Hong Kong Stocks Slide as Iran Conflict Triggers Global Risk Selloff

The Hang Seng Index fell sharply on the first trading day following the launch of joint US-Israeli strikes against Iran, with risk assets across Asia retreating in unison while oil and gold surged to multi-month highs. The market reaction on Monday, March 2, 2026, captured in real time the anxiety of investors navigating a geopolitical environment that had shifted dramatically over the preceding 72 hours.

The Numbers on the Board

The Hang Seng Index fell 1.2 percent to 26,309.87 as of early morning trading. The Hang Seng Tech Index, which tracks the largest technology companies listed in Hong Kong, dropped 1.8 percent, reflecting the particular sensitivity of growth-oriented technology stocks to rising discount rates and risk aversion. On the mainland, the CSI 300 Index slipped 0.4 percent and the Shanghai Composite Index retreated 0.2 percent. Across Asia, Japan’s Nikkei 225 slid 1 percent, South Korea’s Kospi retreated 0.1 percent, and Australia’s S&P/ASX 200 lost 0.6 percent. The regional selloff was consistent with a textbook risk-off episode triggered by an unexpected escalation in geopolitical tension.

The Oil and Gold Surge

On the other side of the ledger, commodities associated with geopolitical risk and safe-haven demand surged. Oil prices spiked as markets priced in the risk of supply disruptions in the Middle East, one of the world’s most important oil-producing regions. In Hong Kong, this translated into gains for energy sector listings: CNOOC surged 4 percent and PetroChina rallied 2.5 percent. Gold producer Zijin Mining added 0.8 percent as investors turned to bullion. The simultaneous drop in equities and rise in oil and gold followed the classic pattern of a conflict-premium shock to global markets.

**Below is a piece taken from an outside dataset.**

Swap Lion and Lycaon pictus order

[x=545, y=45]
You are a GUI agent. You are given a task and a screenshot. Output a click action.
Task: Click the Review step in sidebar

China’s Exposure: Oil, Trade, and Geopolitical Positioning

The strikes against Iran carry specific implications for China beyond the general market turbulence. China was purchasing approximately 1.38 million barrels per day of Iranian crude oil in 2025, accounting for between 15 and 23 percent of China’s total oil imports, according to energy analysts cited in contemporaneous reporting. The disruption or elimination of Iranian oil supply would force China to source more expensive alternative supplies, increasing its energy costs and reducing a significant competitive advantage in its manufacturing sector. Furthermore, China’s geopolitical relationship with Iran is now exposed as strategically thin. Beijing repeatedly expressed verbal solidarity with Tehran, participated in joint naval exercises, and supplied military equipment. Yet when US and Israeli forces struck, China issued diplomatic statements but took no material action to defend its partner. The limits of CCP power projection were on global display.

Implications for Hong Kong

For Hong Kong’s financial market participants, the Iranian conflict represents a reminder of how the city’s fortunes are intertwined with global events over which it has no influence whatsoever. The market is a sensitive indicator of systemic risk, and the Monday selloff reflected the genuine uncertainty that attaches to a military conflict with unpredictable escalation potential. The Hong Kong Exchanges and Clearing website publishes real-time and historical market data. The International Energy Agency tracks oil market impacts from geopolitical disruptions. The Council on Foreign Relations Iran overview provides strategic context. The Freedom House China report documents the political system navigating these geopolitical risks. The fall of Hong Kong’s markets on this day is a reminder that a city’s financial health cannot be insulated from the political choices of the authoritarian state that now governs it.